Le 31 octobre 1832, les cordages du HMS Beagle sont recouverts de fils d'araignées. Non pas qu'il s'agisse de décorations pour Halloween, mais d'authentiques araignées aéronautes ont recouvert le navire de leurs filaments de soie ! En effet, certaines araignées sont capables de produire un faisceau de soie qui les propulse dans les airs, telle une voile. Ce phénomène, appelé le ballooning chez nos amis anglophones, permet une dispersion passive de certaines espèces afin d'occuper de nouveaux milieux.

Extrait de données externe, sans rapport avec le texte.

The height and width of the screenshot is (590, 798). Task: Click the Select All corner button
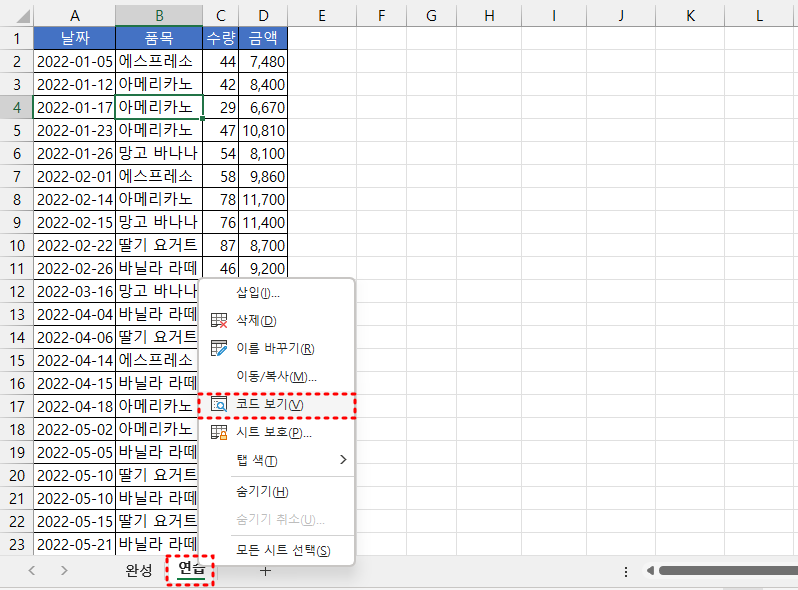[16, 15]
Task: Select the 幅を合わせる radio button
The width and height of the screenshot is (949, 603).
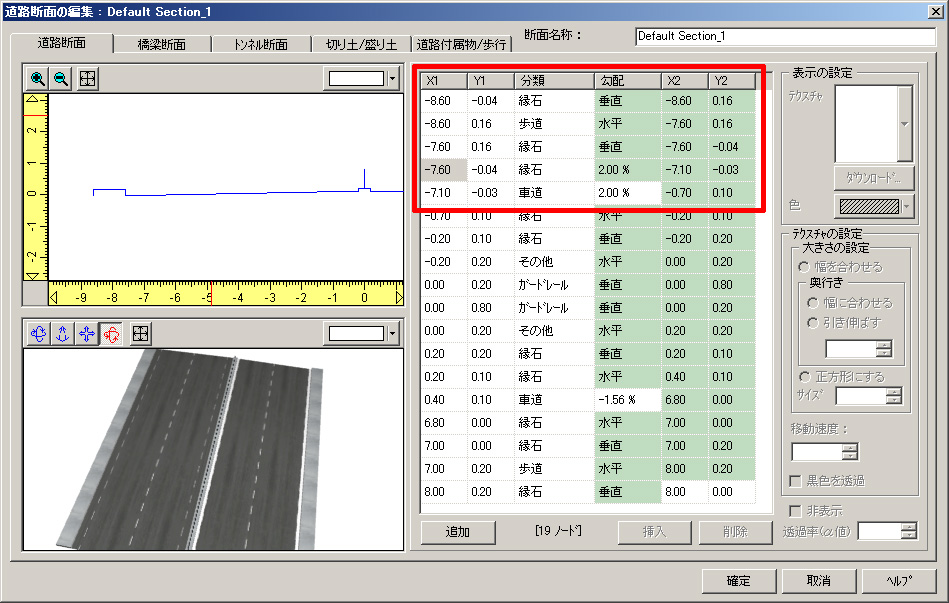Action: pyautogui.click(x=805, y=267)
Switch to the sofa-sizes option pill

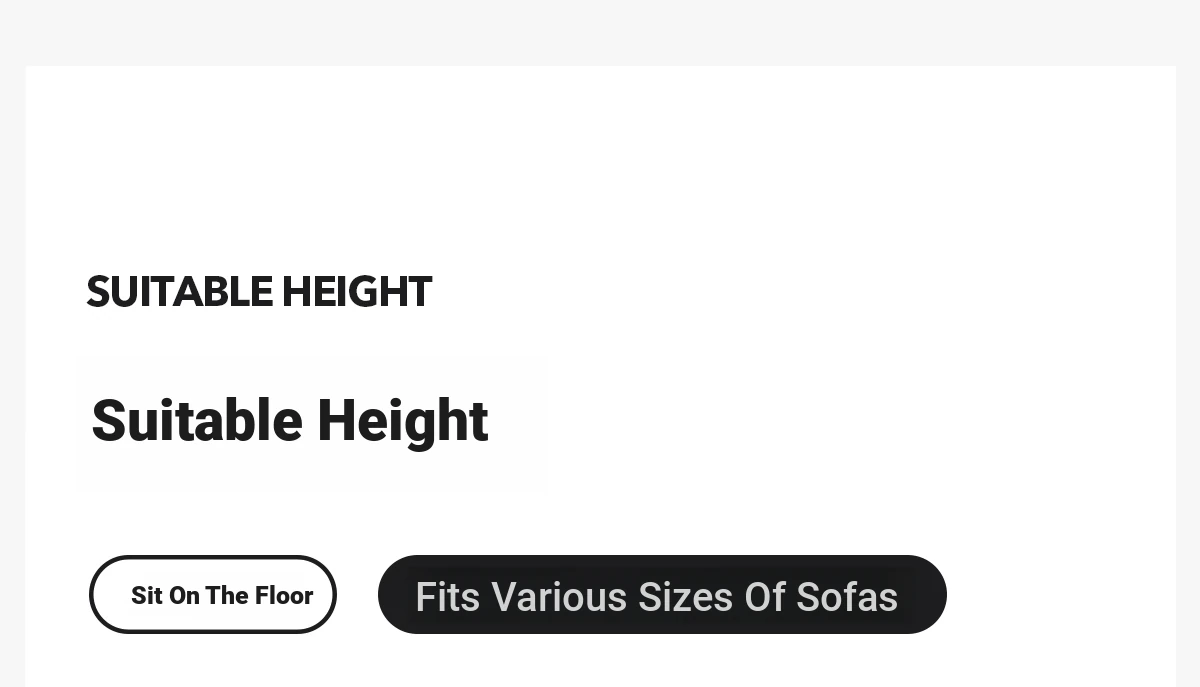(x=662, y=594)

Au Moyen-Âge, les fils de soie d'araignée ou d'acariens que l'on retrouve parfois sur les hautes herbes étaient attribués à la Vierge Marie, qui disait-on tissait les fils de sa quenouille pendant le sommeil de Jésus-Christ pour réaliser le linceul de morts miséreux. D'où l'expression française de Fils de la Vierge pour désigner le phénomène de ballooning. En Angleterre, une « money spider » qui se pose avec son fil de soie sur votre épaule est un présage de richesse. Si Aristote avait décrit ce phénomène de son vivant, le premier naturaliste à véritablement s'y intéresser fut John Blackwall, en 1827. L'observation que rapporta Darwin dans ses Notes Zoologiques fut donc tout aussi précieuse pour les zoologistes du XIXème siècle. Les araignées-montgolfières sont pourtant un phénomène de dispersion assez courant, avec désormais plus de 500 cas décrits dans la littérature scientifique. Mais le phénomène peut se révéler spectaculaire, comme en Australie lors des "pluie d'araignées" saisonnières !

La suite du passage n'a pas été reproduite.